Ce n’est que dans ces derniers temps que le parlement de Paris a connu sa faute, et que pour opposer des forces plus considérables au gouvernement et au clergé, il a senti la nécessité de s’associer les autres parlemens[309], en ne se regardant tous que comme les membres différens d’un même corps. Mais sa politique a bientôt été sacrifiée à sa vanité. A peine jouissoit-il du crédit que lui donnoit sa confédération qu’il le perdit, et rompit l’union pour conserver sa dignité frivole de cour des pairs. Il craignit que si les autres parlemens osoient informer contre un pair et le décréter, ils ne se crussent bientôt assez importans pour le juger.
Par sa nature, le parlement devoit avoir une compétence sans bornes, et cependant il avoit vu former différens tribunaux qui la limitoient, comme la création des parlemens de province avoient limité son ressort. L’élection des cours des aides et du grand conseil lui parut un attentat contre son autorité. Il craignit que des corps formés à ses dépens, et qui jugeoient souverainement, ne voulussent en quelque sorte, affecter avec lui la même égalité que la chambre[310] des comptes prétendoit avoir. Il est certain que le parlement de Paris ne pouvoit rien faire de plus utile à ses intérêts, que de former un seul corps de toute la magistrature du royaume. De ces forces réunies, il se seroit formé une masse de puissance assez considérable pour donner quelque sorte de consistance aux lois, et forcer le gouvernement à se faire quelques règles. Mais le parlement se laissa gouverner par cet esprit de dédain et de mépris, que les Français en général, étoient accoutumés d’avoir pour leurs inférieurs, et qui a été également funeste au clergé, à la noblesse et aux simples citoyens.
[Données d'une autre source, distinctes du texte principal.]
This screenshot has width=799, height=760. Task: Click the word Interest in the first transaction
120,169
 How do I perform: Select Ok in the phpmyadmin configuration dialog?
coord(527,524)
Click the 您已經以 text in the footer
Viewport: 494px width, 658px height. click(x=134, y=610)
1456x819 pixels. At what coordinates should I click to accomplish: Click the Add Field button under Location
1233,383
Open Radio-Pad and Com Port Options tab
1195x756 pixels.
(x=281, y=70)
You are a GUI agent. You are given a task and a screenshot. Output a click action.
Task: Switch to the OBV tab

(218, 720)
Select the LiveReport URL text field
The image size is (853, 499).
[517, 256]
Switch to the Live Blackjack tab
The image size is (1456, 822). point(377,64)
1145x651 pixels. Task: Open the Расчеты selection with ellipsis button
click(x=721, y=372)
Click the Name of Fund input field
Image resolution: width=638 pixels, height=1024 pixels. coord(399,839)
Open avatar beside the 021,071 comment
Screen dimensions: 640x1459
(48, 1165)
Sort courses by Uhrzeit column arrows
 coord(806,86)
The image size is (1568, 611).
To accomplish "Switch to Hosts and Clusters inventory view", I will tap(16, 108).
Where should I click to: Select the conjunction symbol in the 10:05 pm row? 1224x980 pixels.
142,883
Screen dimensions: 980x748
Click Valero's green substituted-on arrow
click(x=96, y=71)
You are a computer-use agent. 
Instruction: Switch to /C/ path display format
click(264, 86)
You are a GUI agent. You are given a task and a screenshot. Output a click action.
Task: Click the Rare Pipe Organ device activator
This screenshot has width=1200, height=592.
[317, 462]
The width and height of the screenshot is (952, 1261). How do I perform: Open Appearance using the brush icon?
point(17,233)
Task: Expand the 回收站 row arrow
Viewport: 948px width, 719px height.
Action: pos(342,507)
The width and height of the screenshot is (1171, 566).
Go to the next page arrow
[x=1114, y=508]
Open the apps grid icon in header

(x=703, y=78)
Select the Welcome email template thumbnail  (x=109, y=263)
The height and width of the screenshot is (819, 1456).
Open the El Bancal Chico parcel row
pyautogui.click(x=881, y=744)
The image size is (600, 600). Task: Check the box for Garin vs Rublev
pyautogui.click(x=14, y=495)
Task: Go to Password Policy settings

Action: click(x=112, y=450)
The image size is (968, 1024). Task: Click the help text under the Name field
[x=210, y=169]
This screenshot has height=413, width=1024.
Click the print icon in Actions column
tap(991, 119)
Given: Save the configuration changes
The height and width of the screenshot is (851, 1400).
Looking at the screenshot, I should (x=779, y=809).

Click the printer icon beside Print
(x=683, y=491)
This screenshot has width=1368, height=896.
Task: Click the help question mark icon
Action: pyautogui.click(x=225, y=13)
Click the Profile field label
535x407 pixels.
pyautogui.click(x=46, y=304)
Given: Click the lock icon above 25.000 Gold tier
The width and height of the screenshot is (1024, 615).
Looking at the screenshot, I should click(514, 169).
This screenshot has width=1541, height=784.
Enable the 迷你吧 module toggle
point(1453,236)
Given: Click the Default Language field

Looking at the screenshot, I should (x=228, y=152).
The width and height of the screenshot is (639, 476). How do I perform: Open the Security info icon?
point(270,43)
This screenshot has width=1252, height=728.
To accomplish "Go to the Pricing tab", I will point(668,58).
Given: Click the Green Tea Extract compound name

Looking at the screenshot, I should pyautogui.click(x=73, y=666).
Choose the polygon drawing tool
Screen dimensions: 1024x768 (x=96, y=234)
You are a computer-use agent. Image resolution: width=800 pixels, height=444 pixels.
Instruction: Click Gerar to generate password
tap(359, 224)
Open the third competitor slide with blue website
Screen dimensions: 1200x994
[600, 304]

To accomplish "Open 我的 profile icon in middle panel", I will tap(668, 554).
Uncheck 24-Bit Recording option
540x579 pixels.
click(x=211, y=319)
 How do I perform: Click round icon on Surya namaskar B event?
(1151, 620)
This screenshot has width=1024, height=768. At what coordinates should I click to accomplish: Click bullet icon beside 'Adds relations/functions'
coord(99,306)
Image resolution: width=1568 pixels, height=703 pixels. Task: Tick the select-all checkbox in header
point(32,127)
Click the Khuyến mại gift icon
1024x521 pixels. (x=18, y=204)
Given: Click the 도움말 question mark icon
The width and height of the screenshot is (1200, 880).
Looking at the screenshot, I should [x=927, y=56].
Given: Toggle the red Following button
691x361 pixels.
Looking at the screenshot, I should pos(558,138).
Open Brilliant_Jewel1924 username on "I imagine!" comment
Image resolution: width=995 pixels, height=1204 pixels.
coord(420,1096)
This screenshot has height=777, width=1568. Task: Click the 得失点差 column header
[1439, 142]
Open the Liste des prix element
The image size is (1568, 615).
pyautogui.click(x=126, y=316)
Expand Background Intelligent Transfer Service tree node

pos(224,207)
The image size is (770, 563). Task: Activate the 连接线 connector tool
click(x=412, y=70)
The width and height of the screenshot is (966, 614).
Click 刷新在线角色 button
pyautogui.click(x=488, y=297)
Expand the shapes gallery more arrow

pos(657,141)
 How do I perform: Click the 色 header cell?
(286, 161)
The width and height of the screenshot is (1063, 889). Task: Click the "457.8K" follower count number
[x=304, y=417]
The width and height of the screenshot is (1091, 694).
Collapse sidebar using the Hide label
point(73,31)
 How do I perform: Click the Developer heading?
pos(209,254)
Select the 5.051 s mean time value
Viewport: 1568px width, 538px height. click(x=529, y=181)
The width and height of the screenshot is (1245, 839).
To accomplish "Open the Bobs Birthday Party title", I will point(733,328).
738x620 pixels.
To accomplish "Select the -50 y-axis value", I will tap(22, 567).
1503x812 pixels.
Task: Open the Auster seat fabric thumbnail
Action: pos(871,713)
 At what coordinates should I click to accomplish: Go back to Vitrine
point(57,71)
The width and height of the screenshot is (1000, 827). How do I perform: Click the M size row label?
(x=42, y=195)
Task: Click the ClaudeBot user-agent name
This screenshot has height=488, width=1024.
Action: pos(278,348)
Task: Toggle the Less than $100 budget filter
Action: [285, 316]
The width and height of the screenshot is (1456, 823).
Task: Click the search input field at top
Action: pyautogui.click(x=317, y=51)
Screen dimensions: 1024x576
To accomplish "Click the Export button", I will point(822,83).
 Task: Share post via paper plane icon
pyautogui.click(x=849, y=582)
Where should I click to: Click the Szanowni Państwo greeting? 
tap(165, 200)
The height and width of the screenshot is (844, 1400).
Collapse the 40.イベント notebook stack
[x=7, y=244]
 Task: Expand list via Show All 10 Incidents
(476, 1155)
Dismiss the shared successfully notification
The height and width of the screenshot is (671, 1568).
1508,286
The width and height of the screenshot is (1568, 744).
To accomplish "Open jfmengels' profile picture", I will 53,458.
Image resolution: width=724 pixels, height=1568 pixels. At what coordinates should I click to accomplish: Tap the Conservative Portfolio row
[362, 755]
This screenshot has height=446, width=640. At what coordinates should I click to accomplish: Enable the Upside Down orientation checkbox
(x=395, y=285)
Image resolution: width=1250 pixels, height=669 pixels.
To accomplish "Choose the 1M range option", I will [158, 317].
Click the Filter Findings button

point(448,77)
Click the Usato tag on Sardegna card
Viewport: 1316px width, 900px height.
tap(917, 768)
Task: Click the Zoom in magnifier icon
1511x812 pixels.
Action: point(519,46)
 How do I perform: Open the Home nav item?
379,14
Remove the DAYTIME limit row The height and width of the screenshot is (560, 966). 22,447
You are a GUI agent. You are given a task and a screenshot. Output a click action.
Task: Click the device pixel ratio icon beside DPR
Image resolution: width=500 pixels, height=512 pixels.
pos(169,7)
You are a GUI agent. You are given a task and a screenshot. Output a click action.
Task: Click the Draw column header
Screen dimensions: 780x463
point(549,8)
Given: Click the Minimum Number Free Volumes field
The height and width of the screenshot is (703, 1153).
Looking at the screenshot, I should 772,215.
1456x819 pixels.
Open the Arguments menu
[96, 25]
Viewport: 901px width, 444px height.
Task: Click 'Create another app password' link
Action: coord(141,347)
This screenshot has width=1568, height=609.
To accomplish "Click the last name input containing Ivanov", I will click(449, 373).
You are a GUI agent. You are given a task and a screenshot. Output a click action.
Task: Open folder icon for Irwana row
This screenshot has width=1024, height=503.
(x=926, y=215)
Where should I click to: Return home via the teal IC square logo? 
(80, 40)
Après avoir aliéné tous les esprits, choqué et insulté tous les ordres de l’état, si le parlement n’avoit pas fait de temps en temps quelques efforts pour s’opposer à l’établissement des nouveaux impôts, et montré par occasion quelques maximes estimables, ou une fermeté momentanée contre les entreprises du ministère, il y a long-temps qu’il ne jouiroit d’aucune considération auprès du public. Quelques disgraces et quelques exils que le parlement a paru supporter avec courage, ont fait perdre le fil de sa conduite et oublier qu’il a plus contribué que les grands mêmes à faire proscrire l’usage des états-généraux, sans lesquels il ne peut y avoir de liberté ni de lois respectées. On lui sait gré des remontrances impuissantes et du manége puéril qu’il emploie pour empêcher le mal; on le regarde comme une planche après le naufrage, sans songer qu’il a été lui-même une des principales causes du naufrage. Parce qu’il offre le spectacle toujours répété d’une résistance toujours inutile, on espère qu’il parviendra enfin à empêcher le mal, et notre inconsidération éternelle nous empêche de juger de l’avenir par le passé.